*PROVIDED TEXT*

— start —

The Senior Notes Swap agreement was settled on June 30, 2005, for $0.8 million. The settlement was paid in cash by us to the counterparty in July 2005. Upon settlement of the Senior Notes Swap agreement, the $0.8 million negative fair value adjustment of the carrying amount of long-term debt will be amortized as interest expense over the remaining term of the Notes using the interest rate method.
In September 2005, we entered into two interest rate swap agreements with notional amounts totaling $60 million to establish fixed rates on the LIBOR-based portion of the outstanding balance of the revolver until March 2010 (the “Revolver Swaps”). We pay a fixed rate of 4.22 percent, plus the applicable margin, on the notional amount, and the counterparties pay a variable rate equal to the three month LIBOR. Settlements on the Revolver Swaps are recorded as interest expense. The Revolver Swap agreements were designated as cash flow hedges. Accordingly, the effective portion of the change in the fair value of the swap transactions is recorded each period in other comprehensive income. The ineffective portion of the change in fair value is recorded to current period earnings in interest expense. After considering the applicable margin of 1.75 percent currently in effect on the revolver, the total interest rate on the $60 million portion of revolver borrowings covered by the Revolver Swaps is 5.97 percent.

— end —

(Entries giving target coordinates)
— start —

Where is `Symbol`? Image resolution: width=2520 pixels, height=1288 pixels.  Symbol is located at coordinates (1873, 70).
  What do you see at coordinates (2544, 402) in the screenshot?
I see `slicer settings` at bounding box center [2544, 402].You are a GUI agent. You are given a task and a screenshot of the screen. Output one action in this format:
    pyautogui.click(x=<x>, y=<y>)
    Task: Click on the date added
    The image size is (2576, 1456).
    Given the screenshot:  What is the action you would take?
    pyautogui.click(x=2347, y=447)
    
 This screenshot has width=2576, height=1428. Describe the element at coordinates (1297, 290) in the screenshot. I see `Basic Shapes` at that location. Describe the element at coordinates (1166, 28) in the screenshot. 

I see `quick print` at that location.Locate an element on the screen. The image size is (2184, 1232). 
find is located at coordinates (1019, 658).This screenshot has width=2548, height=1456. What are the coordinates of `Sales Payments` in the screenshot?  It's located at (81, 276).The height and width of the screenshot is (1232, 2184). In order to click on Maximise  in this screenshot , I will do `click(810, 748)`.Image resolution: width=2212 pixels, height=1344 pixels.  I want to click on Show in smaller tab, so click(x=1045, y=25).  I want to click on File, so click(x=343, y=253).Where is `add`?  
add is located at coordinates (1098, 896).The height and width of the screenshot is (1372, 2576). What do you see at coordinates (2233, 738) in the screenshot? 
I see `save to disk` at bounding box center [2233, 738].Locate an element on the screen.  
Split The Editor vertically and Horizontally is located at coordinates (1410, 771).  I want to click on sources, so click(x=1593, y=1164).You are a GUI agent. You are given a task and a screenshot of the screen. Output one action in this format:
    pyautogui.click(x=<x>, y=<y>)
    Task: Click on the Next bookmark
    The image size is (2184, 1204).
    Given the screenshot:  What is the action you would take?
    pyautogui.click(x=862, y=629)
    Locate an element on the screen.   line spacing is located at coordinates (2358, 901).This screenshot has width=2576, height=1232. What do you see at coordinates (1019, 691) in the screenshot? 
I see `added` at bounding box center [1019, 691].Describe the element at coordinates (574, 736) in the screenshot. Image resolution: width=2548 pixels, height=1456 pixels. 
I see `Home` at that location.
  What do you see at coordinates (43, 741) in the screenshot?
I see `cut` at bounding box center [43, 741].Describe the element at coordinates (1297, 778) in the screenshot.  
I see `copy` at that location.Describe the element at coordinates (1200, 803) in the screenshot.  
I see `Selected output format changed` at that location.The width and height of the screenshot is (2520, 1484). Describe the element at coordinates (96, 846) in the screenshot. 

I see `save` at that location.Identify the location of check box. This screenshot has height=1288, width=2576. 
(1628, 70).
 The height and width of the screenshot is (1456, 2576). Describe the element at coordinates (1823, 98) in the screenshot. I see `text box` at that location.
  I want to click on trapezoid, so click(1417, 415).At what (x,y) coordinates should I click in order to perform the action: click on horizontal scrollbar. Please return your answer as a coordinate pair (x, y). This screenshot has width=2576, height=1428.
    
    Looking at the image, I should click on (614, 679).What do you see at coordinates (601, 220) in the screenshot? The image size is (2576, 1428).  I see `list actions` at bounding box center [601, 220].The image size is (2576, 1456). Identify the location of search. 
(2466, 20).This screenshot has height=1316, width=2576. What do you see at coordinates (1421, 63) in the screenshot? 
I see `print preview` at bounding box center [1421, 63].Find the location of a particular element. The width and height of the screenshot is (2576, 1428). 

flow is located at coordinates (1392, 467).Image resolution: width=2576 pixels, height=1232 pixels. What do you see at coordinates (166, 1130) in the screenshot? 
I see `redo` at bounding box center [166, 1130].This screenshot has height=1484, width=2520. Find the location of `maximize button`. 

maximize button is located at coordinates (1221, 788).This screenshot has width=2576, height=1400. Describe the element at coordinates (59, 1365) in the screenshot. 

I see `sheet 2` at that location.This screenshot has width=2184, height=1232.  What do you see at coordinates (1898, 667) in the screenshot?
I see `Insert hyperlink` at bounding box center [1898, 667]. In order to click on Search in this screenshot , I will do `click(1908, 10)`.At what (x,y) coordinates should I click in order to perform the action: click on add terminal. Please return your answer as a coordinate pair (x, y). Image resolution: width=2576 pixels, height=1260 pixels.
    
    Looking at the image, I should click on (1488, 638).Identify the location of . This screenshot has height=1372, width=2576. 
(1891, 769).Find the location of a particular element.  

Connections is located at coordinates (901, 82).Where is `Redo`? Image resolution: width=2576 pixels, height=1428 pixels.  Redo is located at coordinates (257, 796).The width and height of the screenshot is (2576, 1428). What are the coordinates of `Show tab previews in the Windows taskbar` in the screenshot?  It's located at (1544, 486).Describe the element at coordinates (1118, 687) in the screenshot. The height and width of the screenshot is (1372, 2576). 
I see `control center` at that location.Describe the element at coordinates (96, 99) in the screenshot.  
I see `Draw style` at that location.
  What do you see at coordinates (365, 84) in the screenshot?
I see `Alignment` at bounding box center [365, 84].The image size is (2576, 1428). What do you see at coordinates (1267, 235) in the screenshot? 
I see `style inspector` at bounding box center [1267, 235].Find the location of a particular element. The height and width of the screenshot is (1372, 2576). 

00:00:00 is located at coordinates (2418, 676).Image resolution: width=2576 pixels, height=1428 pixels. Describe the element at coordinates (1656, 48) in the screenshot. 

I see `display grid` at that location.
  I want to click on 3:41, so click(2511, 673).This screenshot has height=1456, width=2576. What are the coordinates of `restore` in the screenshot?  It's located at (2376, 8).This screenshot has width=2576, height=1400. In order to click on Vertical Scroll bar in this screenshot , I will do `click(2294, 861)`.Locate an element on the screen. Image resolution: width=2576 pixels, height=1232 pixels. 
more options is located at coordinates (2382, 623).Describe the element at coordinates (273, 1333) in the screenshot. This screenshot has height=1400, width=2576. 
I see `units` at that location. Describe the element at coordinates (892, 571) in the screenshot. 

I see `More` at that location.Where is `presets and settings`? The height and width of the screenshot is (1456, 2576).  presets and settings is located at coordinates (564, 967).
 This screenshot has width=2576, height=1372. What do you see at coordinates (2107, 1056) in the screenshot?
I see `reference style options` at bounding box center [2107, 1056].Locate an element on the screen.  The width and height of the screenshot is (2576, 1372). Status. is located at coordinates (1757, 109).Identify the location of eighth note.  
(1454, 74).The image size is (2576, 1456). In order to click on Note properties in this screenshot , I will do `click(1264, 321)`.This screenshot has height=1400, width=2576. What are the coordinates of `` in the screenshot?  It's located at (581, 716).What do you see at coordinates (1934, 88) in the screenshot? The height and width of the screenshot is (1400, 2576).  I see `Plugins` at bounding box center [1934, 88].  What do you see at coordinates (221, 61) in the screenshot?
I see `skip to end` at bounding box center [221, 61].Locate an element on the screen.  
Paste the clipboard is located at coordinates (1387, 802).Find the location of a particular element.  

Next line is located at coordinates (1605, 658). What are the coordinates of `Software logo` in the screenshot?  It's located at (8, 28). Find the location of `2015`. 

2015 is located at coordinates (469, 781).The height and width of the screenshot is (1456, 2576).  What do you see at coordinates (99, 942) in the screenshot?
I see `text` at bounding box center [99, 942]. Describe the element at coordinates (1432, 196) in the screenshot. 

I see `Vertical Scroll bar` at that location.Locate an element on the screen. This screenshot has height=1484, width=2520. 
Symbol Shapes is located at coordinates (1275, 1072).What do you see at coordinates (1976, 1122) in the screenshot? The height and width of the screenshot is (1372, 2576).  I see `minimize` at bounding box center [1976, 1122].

— end —

*AIM*
From the interest rate swap text, write out the part that starts at the words "The Senior Notes Swap agreement was" and ends after "interest rate method.".

*SOLVED EXERCISE*
The Senior Notes Swap agreement was settled on June 30, 2005, for $0.8 million. The settlement was paid in cash by us to the counterparty in July 2005. Upon settlement of the Senior Notes Swap agreement, the $0.8 million negative fair value adjustment of the carrying amount of long-term debt will be amortized as interest expense over the remaining term of the Notes using the interest rate method.